TEKS BACAAN.
╭──
Kamis, 30 Januari 2014

Rektor Perempuan Pertama Unhas dan 35% Suara Menteri Pendidikan

,
Oleh : AAzharM

Sejarah Baru Terukir di Kampus Merah Unhas, Prof Dr Dwia Aries Tina, MA terpilih sebagai Rektor Unhas Periode 2014-2018. Hal ini menjadikan Prof Dwia sebagai Rektor pertama perempuan yang akan memimpin Unhas.
Beliau terpilih setelah memenangkan pemilihan tingkat Senat universitas dengan perolehan suara sebanyak 241 suara dari 287 suara senat yang hadir serta 155 suara Menteri Pendidikan, Muhammad Nuh, di Baruga AP. Pettarani Unhas, Senin (27/1). Wakil Rektor IV tersebut mengalahkan dua kandidat lainnya yakni Dr. dr. A. Wardihan Sinrang (128 suara) serta Prof. Dr. dr. Irawan Yusuf (71 suara).  Selain itu 2 suara dianggap batal. Jadi total suara keseluruhan adalah 442 suara dari 287 suara senat + 155 suara menteri.
Hasil pemilihan Di Gugat

Euforia kemenangan telah di rasakan dan perasaan kecewa dengan kekalahan pun telah di rasakan. itulah mungkin sedikit hipotesis awal kondisi masing calon pasca pemilihan rektor Universitas hasanuddin.

Sejarah baru terukir dan indikasi perpecahan di Unhas akan muncul. Asumsi awal adalah hasil pemilihan rektor Unhas di gugat oleh salah satu calon yaitu Dr. dr. Wardihan Sinrang. Salah satu alasan yang paling menjadi sorotan adalah 35% suara menteri yang di anggap menodai Demokrasi kampus. Beberapa kalangan beranggapan dan terkhusus para pendukung dari Dr. Wardihan bahwa suara menteri sangat tidak mempertimbangkan hasil suara dari anggota Senat Unhas yang menempatkan Dr. wardihan di urutan pertama sedangkan suara menteri bulat atau dominan kepada Prof Dwia. Pada pemilihan putaran Di bulan Desember 2013 Dr. Wardihan Unggul 94 Suara, Prof Dwia 80 suara sementara Prof. Irawan 48 Suara. Oleh karena itu Suara Menteri sangat berperan besar dalam Pemilihan Rektor yang menempatkan Prof Dwia sebagai Rektor terpilih

Campur tangan Menteri Pendidikan dan Kebudayaan (Mendikbud) dalam pemilihan Rektor/Ketua/Direktur Perguruan Tinggi Negeri/Sekolah Tinggi/Akademi/Politeknik yang diselenggarakan oleh Kementerian Pendidikan dan Kebudayaan memang tertuang dalam Permendiknas Nomor 24 tahun 2010. 
Dinamika pemilihan rektor seperti ini bukan di Unhas pertama kali terjadi  yang menempatkan peraih suara terbanyak kedua di Anggota Senat sebagai pemenang di karenakan suara 35% Suara Menteri. Pernah Pula terjadi di beberapa Universitas Di Indonesia.
╰──
LATIHAN SOAL.
A - Jawablah pertanyaan berikut berdasarkan teks bacaan.
(i) Berapa suara yang diperoleh Prof Dwia dalam pemilihan tingkat Senat universitas?
(ii) Siapa calon yang disebut menggugat hasil pemilihan rektor Unhas?
(iii) Peraturan apa yang memuat campur tangan Mendikbud dalam pemilihan rektor?
B - Ringkaslah teks bacaan dalam dua kalimat.
C - Tuliskan kembali bagian teks bacaan yang dimulai dengan "Hasil pemilihan Di" dan berlanjut sampai "rektor Universitas hasanuddin.", lalu tukar "Euforia" dengan "Kegembiraan".
Data ini merupakan bahan tersendiri yang terpisah dari teks bacaan.

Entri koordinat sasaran
╭──
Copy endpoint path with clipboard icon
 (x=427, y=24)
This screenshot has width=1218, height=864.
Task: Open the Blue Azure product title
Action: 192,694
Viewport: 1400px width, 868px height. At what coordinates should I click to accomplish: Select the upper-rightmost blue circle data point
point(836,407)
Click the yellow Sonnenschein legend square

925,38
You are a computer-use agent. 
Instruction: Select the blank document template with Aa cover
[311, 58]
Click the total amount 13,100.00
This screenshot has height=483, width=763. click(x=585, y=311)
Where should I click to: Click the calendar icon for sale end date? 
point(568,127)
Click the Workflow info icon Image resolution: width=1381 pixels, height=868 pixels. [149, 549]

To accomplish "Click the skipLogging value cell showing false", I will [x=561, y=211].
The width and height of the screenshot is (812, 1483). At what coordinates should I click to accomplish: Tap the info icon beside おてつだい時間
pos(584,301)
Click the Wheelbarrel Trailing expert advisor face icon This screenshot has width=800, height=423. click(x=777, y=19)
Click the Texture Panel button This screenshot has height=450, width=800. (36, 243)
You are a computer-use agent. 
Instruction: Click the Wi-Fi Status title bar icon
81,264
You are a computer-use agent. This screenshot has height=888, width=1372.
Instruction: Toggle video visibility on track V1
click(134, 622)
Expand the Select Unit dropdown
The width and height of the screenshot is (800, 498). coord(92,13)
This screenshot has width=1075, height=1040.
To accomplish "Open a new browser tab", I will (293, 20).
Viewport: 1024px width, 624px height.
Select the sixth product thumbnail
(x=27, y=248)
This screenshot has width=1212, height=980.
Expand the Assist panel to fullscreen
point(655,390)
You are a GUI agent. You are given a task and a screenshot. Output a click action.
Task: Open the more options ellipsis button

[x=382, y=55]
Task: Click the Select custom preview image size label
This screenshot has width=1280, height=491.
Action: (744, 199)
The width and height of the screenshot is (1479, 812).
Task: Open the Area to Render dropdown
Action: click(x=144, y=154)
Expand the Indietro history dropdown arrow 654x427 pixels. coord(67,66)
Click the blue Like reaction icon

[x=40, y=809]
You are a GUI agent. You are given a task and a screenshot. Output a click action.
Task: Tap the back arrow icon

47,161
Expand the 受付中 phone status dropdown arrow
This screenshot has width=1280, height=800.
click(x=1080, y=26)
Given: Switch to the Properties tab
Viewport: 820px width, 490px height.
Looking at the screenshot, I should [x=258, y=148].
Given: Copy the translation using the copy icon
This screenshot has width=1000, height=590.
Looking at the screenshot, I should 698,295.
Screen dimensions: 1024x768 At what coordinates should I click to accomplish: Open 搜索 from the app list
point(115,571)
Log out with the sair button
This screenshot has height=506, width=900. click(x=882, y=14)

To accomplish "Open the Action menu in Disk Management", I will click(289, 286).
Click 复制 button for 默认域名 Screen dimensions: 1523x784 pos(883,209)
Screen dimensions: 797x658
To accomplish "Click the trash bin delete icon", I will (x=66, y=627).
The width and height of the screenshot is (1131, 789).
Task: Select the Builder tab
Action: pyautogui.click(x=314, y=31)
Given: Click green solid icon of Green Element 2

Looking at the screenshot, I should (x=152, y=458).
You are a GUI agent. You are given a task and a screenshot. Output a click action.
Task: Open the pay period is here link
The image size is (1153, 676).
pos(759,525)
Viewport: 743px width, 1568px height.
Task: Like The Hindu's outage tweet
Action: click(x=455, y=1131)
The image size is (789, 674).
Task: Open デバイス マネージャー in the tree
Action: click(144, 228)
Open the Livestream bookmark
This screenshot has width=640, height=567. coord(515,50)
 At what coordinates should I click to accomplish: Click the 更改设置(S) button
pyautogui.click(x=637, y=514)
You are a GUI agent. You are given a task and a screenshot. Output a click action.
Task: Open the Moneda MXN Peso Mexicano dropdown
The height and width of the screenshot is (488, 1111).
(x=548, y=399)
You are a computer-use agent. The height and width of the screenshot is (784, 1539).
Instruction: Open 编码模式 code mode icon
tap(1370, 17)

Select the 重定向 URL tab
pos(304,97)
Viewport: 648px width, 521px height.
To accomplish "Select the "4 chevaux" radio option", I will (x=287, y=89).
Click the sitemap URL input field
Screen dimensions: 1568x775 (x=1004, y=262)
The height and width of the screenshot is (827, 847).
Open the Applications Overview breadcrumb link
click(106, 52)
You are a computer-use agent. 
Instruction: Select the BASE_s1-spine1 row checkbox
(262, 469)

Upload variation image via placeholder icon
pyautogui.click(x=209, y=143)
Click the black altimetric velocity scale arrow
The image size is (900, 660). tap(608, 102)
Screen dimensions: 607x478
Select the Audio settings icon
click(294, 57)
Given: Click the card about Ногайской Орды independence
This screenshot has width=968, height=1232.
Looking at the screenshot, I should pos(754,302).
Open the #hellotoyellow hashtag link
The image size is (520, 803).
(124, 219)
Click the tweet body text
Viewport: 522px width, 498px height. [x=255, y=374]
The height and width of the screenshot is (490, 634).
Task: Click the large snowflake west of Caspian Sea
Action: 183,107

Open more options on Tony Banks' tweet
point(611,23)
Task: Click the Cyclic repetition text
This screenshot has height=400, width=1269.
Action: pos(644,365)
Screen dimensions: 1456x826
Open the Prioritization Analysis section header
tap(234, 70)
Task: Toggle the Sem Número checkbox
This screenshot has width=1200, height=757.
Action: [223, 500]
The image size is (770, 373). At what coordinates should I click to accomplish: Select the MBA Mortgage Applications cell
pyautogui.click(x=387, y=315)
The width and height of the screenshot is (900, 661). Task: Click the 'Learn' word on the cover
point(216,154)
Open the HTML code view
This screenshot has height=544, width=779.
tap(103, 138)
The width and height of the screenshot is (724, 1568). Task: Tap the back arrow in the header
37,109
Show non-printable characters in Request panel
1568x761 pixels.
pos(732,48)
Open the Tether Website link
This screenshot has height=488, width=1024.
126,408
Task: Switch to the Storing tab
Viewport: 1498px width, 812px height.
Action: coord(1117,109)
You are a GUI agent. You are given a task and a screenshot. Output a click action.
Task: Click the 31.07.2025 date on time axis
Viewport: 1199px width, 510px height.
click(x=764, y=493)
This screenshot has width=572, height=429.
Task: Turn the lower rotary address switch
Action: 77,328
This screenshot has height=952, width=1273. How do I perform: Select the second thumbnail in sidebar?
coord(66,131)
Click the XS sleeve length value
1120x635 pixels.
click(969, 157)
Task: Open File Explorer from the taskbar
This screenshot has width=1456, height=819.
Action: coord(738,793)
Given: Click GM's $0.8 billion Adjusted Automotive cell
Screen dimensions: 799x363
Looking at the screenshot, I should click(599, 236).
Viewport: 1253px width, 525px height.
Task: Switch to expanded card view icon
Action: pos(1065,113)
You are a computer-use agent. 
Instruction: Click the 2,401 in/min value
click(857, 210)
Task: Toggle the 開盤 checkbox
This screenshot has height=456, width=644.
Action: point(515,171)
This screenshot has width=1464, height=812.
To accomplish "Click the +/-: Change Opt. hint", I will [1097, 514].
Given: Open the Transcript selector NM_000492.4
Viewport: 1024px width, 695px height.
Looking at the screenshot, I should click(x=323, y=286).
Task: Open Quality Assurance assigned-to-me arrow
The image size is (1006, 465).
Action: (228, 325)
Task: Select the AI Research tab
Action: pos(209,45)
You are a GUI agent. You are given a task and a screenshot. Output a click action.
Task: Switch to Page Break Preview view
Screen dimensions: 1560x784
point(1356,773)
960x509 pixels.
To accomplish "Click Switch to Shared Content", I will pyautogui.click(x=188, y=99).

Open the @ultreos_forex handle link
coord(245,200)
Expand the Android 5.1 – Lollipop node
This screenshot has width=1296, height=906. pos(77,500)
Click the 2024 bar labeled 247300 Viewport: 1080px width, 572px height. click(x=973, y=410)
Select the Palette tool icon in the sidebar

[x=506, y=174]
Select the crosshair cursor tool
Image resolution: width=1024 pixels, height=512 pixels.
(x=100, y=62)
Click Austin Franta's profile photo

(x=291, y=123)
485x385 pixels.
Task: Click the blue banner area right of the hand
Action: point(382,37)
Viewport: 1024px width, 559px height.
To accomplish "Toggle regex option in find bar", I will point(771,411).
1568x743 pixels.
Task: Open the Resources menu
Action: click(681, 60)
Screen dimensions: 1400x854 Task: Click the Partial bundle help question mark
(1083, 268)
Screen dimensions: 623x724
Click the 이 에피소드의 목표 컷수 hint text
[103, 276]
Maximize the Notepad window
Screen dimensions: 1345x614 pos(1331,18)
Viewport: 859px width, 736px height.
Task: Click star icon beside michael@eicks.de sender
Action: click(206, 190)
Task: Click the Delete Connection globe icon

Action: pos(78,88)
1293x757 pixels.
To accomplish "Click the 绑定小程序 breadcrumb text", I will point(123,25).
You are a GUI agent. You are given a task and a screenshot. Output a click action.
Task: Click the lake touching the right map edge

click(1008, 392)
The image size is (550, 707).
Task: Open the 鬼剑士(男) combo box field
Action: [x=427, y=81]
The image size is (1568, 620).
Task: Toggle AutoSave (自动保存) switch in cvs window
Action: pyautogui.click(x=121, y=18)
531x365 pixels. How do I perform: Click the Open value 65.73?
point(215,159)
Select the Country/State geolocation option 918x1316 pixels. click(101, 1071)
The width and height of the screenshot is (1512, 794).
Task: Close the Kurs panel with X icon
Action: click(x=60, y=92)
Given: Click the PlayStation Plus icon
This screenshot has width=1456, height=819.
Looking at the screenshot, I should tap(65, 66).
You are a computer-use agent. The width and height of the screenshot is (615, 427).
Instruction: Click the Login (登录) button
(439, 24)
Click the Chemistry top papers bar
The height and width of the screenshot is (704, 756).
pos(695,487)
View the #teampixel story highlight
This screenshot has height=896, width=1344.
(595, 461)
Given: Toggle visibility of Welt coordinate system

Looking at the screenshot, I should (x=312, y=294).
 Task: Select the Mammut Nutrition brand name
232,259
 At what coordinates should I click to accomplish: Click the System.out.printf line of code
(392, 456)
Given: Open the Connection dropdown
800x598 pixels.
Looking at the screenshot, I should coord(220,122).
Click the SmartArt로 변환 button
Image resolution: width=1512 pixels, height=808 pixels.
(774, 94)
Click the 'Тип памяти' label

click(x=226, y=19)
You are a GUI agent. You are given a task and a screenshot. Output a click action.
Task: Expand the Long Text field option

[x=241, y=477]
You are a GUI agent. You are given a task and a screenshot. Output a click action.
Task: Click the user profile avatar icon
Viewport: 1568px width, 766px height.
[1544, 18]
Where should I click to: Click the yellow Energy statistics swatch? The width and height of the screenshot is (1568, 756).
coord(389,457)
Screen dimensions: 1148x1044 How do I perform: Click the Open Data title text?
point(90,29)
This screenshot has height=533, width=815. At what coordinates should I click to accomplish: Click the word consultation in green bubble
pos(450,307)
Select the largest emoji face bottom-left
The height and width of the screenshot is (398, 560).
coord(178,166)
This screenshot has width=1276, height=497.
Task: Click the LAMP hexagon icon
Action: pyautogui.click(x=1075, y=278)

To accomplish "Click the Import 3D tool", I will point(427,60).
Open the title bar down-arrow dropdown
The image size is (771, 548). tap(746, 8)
╰──
JAWABAN TIAP SOAL.
A -
(i) 241 suara.
(ii) Dr. dr. Wardihan Sinrang.
(iii) Permendiknas Nomor 24 tahun 2010.

B - Prof Dr Dwia Aries Tina, MA terpilih sebagai Rektor Unhas periode 2014-2018 dengan 241 suara dan menjadi rektor perempuan pertama yang akan memimpin Unhas. Menurut asumsi awal, hasil pemilihan itu digugat oleh Dr. dr. Wardihan Sinrang, terutama karena 35% suara menteri dianggap menodai demokrasi kampus, sementara campur tangan Mendikbud dalam pemilihan rektor tertuang dalam Permendiknas Nomor 24 tahun 2010.

C -
Hasil pemilihan Di Gugat

Kegembiraan kemenangan telah di rasakan dan perasaan kecewa dengan kekalahan pun telah di rasakan. itulah mungkin sedikit hipotesis awal kondisi masing calon pasca pemilihan rektor Universitas hasanuddin.